--- start of Dataset records ---
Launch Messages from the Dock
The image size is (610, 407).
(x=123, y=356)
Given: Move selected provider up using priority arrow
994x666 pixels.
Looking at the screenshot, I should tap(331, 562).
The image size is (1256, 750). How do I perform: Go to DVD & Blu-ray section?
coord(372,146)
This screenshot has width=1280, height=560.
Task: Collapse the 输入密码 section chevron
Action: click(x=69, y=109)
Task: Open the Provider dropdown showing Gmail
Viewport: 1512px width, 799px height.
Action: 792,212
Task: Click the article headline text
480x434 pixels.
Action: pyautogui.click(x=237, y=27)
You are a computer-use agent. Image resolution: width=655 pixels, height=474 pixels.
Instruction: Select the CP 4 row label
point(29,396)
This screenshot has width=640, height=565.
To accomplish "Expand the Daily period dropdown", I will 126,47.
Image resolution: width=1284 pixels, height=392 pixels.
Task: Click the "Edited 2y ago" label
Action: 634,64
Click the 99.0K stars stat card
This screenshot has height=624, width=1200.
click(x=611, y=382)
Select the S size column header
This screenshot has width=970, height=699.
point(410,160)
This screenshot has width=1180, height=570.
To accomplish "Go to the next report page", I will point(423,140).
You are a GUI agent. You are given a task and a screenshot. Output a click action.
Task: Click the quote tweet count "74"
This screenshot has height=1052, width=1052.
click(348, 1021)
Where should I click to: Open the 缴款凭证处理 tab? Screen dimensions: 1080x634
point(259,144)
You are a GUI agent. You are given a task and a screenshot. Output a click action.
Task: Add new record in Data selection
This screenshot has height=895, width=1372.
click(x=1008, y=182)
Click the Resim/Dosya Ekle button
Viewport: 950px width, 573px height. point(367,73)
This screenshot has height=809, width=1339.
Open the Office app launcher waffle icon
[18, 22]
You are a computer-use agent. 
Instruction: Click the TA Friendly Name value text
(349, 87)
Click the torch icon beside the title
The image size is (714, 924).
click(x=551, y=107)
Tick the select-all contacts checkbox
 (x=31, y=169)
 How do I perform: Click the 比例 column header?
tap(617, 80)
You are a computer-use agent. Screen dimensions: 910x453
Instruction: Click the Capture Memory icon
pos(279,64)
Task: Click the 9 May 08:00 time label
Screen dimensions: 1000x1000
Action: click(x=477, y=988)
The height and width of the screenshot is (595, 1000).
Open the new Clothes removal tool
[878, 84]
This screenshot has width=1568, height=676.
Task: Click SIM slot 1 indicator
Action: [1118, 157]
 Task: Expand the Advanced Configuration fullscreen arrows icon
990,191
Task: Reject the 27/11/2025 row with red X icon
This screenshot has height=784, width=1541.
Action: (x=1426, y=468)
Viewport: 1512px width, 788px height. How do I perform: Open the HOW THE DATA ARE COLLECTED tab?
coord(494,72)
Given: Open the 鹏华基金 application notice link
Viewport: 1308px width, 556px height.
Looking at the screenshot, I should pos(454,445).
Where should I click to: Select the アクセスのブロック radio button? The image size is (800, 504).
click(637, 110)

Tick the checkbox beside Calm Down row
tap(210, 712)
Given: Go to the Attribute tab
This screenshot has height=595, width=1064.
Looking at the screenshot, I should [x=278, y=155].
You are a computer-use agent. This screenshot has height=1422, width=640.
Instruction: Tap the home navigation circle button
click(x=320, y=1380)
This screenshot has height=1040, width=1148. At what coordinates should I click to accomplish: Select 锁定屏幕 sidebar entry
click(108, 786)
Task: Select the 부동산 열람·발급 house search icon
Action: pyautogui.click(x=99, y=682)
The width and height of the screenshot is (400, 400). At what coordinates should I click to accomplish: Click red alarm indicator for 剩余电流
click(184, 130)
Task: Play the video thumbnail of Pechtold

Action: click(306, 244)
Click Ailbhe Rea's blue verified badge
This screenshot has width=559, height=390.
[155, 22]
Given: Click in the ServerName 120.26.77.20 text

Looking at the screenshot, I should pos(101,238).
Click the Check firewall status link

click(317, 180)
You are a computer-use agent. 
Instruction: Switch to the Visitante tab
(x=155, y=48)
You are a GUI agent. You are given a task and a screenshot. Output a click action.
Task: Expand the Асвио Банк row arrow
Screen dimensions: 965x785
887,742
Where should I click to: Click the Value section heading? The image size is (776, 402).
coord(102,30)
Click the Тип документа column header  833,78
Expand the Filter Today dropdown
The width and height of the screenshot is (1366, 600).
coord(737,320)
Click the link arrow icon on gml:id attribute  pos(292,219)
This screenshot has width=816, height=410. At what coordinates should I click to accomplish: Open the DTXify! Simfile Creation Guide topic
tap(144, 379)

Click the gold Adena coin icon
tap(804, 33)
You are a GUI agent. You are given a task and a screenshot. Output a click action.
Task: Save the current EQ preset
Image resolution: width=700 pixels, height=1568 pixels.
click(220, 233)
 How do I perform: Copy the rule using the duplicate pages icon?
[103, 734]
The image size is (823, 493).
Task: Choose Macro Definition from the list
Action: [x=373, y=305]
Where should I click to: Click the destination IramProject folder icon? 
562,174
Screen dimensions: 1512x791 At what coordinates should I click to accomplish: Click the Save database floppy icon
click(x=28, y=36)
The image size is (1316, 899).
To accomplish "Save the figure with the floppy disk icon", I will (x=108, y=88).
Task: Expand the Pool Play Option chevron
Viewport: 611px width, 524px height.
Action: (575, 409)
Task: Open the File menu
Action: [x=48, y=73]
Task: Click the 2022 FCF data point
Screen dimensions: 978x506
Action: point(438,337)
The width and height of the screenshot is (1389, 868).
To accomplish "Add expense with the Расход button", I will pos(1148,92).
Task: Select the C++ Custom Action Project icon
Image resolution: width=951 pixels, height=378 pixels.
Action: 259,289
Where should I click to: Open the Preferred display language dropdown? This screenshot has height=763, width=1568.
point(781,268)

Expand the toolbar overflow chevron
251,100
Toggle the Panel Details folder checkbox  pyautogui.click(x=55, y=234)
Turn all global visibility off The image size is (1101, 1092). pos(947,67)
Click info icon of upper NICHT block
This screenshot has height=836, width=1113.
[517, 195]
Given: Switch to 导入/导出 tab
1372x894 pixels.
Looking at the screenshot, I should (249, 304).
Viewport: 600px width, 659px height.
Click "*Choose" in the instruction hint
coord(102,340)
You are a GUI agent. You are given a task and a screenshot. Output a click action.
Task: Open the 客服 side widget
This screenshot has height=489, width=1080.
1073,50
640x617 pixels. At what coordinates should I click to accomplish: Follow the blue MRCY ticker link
--- end of Dataset records ---
- _Exercise details_: Convert every line of the records above into a Markdown table with the columns Row and Line, leaving out blank lines.

- _Completed exercise_:
| Row | Line |
|---|---|
| 1 | Launch Messages from the Dock |
| 2 | The image size is (610, 407). |
| 3 | (x=123, y=356) |
| 4 | Given: Move selected provider up using priority arrow |
| 5 | 994x666 pixels. |
| 6 | Looking at the screenshot, I should tap(331, 562). |
| 7 | The image size is (1256, 750). How do I perform: Go to DVD & Blu-ray section? |
| 8 | coord(372,146) |
| 9 | This screenshot has width=1280, height=560. |
| 10 | Task: Collapse the 输入密码 section chevron |
| 11 | Action: click(x=69, y=109) |
| 12 | Task: Open the Provider dropdown showing Gmail |
| 13 | Viewport: 1512px width, 799px height. |
| 14 | Action: 792,212 |
| 15 | Task: Click the article headline text |
| 16 | 480x434 pixels. |
| 17 | Action: pyautogui.click(x=237, y=27) |
| 18 | You are a computer-use agent. Image resolution: width=655 pixels, height=474 pixels. |
| 19 | Instruction: Select the CP 4 row label |
| 20 | point(29,396) |
| 21 | This screenshot has width=640, height=565. |
| 22 | To accomplish "Expand the Daily period dropdown", I will 126,47. |
| 23 | Image resolution: width=1284 pixels, height=392 pixels. |
| 24 | Task: Click the "Edited 2y ago" label |
| 25 | Action: 634,64 |
| 26 | Click the 99.0K stars stat card |
| 27 | This screenshot has height=624, width=1200. |
| 28 | click(x=611, y=382) |
| 29 | Select the S size column header |
| 30 | This screenshot has width=970, height=699. |
| 31 | point(410,160) |
| 32 | This screenshot has width=1180, height=570. |
| 33 | To accomplish "Go to the next report page", I will point(423,140). |
| 34 | You are a GUI agent. You are given a task and a screenshot. Output a click action. |
| 35 | Task: Click the quote tweet count "74" |
| 36 | This screenshot has height=1052, width=1052. |
| 37 | click(348, 1021) |
| 38 | Where should I click to: Open the 缴款凭证处理 tab? Screen dimensions: 1080x634 |
| 39 | point(259,144) |
| 40 | You are a GUI agent. You are given a task and a screenshot. Output a click action. |
| 41 | Task: Add new record in Data selection |
| 42 | This screenshot has height=895, width=1372. |
| 43 | click(x=1008, y=182) |
| 44 | Click the Resim/Dosya Ekle button |
| 45 | Viewport: 950px width, 573px height. point(367,73) |
| 46 | This screenshot has height=809, width=1339. |
| 47 | Open the Office app launcher waffle icon |
| 48 | [18, 22] |
| 49 | You are a computer-use agent.  |
| 50 | Instruction: Click the TA Friendly Name value text |
| 51 | (349, 87) |
| 52 | Click the torch icon beside the title |
| 53 | The image size is (714, 924). |
| 54 | click(x=551, y=107) |
| 55 | Tick the select-all contacts checkbox |
| 56 |  (x=31, y=169) |
| 57 |  How do I perform: Click the 比例 column header? |
| 58 | tap(617, 80) |
| 59 | You are a computer-use agent. Screen dimensions: 910x453 |
| 60 | Instruction: Click the Capture Memory icon |
| 61 | pos(279,64) |
| 62 | Task: Click the 9 May 08:00 time label |
| 63 | Screen dimensions: 1000x1000 |
| 64 | Action: click(x=477, y=988) |
| 65 | The height and width of the screenshot is (595, 1000). |
| 66 | Open the new Clothes removal tool |
| 67 | [878, 84] |
| 68 | This screenshot has width=1568, height=676. |
| 69 | Task: Click SIM slot 1 indicator |
| 70 | Action: [1118, 157] |
| 71 |  Task: Expand the Advanced Configuration fullscreen arrows icon |
| 72 | 990,191 |
| 73 | Task: Reject the 27/11/2025 row with red X icon |
| 74 | This screenshot has height=784, width=1541. |
| 75 | Action: (x=1426, y=468) |
| 76 | Viewport: 1512px width, 788px height. How do I perform: Open the HOW THE DATA ARE COLLECTED tab? |
| 77 | coord(494,72) |
| 78 | Given: Open the 鹏华基金 application notice link |
| 79 | Viewport: 1308px width, 556px height. |
| 80 | Looking at the screenshot, I should pos(454,445). |
| 81 | Where should I click to: Select the アクセスのブロック radio button? The image size is (800, 504). |
| 82 | click(637, 110) |
| 83 | Tick the checkbox beside Calm Down row |
| 84 | tap(210, 712) |
| 85 | Given: Go to the Attribute tab |
| 86 | This screenshot has height=595, width=1064. |
| 87 | Looking at the screenshot, I should [x=278, y=155]. |
| 88 | You are a computer-use agent. This screenshot has height=1422, width=640. |
| 89 | Instruction: Tap the home navigation circle button |
| 90 | click(x=320, y=1380) |
| 91 | This screenshot has height=1040, width=1148. At what coordinates should I click to accomplish: Select 锁定屏幕 sidebar entry |
| 92 | click(108, 786) |
| 93 | Task: Select the 부동산 열람·발급 house search icon |
| 94 | Action: pyautogui.click(x=99, y=682) |
| 95 | The width and height of the screenshot is (400, 400). At what coordinates should I click to accomplish: Click red alarm indicator for 剩余电流 |
| 96 | click(184, 130) |
| 97 | Task: Play the video thumbnail of Pechtold |
| 98 | Action: click(306, 244) |
| 99 | Click Ailbhe Rea's blue verified badge |
| 100 | This screenshot has width=559, height=390. |
| 101 | [155, 22] |
| 102 | Given: Click in the ServerName 120.26.77.20 text |
| 103 | Looking at the screenshot, I should pos(101,238). |
| 104 | Click the Check firewall status link |
| 105 | click(317, 180) |
| 106 | You are a computer-use agent.  |
| 107 | Instruction: Switch to the Visitante tab |
| 108 | (x=155, y=48) |
| 109 | You are a GUI agent. You are given a task and a screenshot. Output a click action. |
| 110 | Task: Expand the Асвио Банк row arrow |
| 111 | Screen dimensions: 965x785 |
| 112 | 887,742 |
| 113 | Where should I click to: Click the Value section heading? The image size is (776, 402). |
| 114 | coord(102,30) |
| 115 | Click the Тип документа column header  833,78 |
| 116 | Expand the Filter Today dropdown |
| 117 | The width and height of the screenshot is (1366, 600). |
| 118 | coord(737,320) |
| 119 | Click the link arrow icon on gml:id attribute  pos(292,219) |
| 120 | This screenshot has width=816, height=410. At what coordinates should I click to accomplish: Open the DTXify! Simfile Creation Guide topic |
| 121 | tap(144, 379) |
| 122 | Click the gold Adena coin icon |
| 123 | tap(804, 33) |
| 124 | You are a GUI agent. You are given a task and a screenshot. Output a click action. |
| 125 | Task: Save the current EQ preset |
| 126 | Image resolution: width=700 pixels, height=1568 pixels. |
| 127 | click(220, 233) |
| 128 |  How do I perform: Copy the rule using the duplicate pages icon? |
| 129 | [103, 734] |
| 130 | The image size is (823, 493). |
| 131 | Task: Choose Macro Definition from the list |
| 132 | Action: [x=373, y=305] |
| 133 | Where should I click to: Click the destination IramProject folder icon?  |
| 134 | 562,174 |
| 135 | Screen dimensions: 1512x791 At what coordinates should I click to accomplish: Click the Save database floppy icon |
| 136 | click(x=28, y=36) |
| 137 | The image size is (1316, 899). |
| 138 | To accomplish "Save the figure with the floppy disk icon", I will (x=108, y=88). |
| 139 | Task: Expand the Pool Play Option chevron |
| 140 | Viewport: 611px width, 524px height. |
| 141 | Action: (575, 409) |
| 142 | Task: Open the File menu |
| 143 | Action: [x=48, y=73] |
| 144 | Task: Click the 2022 FCF data point |
| 145 | Screen dimensions: 978x506 |
| 146 | Action: point(438,337) |
| 147 | The width and height of the screenshot is (1389, 868). |
| 148 | To accomplish "Add expense with the Расход button", I will pos(1148,92). |
| 149 | Task: Select the C++ Custom Action Project icon |
| 150 | Image resolution: width=951 pixels, height=378 pixels. |
| 151 | Action: 259,289 |
| 152 | Where should I click to: Open the Preferred display language dropdown? This screenshot has height=763, width=1568. |
| 153 | point(781,268) |
| 154 | Expand the toolbar overflow chevron |
| 155 | 251,100 |
| 156 | Toggle the Panel Details folder checkbox  pyautogui.click(x=55, y=234) |
| 157 | Turn all global visibility off The image size is (1101, 1092). pos(947,67) |
| 158 | Click info icon of upper NICHT block |
| 159 | This screenshot has height=836, width=1113. |
| 160 | [517, 195] |
| 161 | Given: Switch to 导入/导出 tab |
| 162 | 1372x894 pixels. |
| 163 | Looking at the screenshot, I should (249, 304). |
| 164 | Viewport: 600px width, 659px height. |
| 165 | Click "*Choose" in the instruction hint |
| 166 | coord(102,340) |
| 167 | You are a GUI agent. You are given a task and a screenshot. Output a click action. |
| 168 | Task: Open the 客服 side widget |
| 169 | This screenshot has height=489, width=1080. |
| 170 | 1073,50 |
| 171 | 640x617 pixels. At what coordinates should I click to accomplish: Follow the blue MRCY ticker link |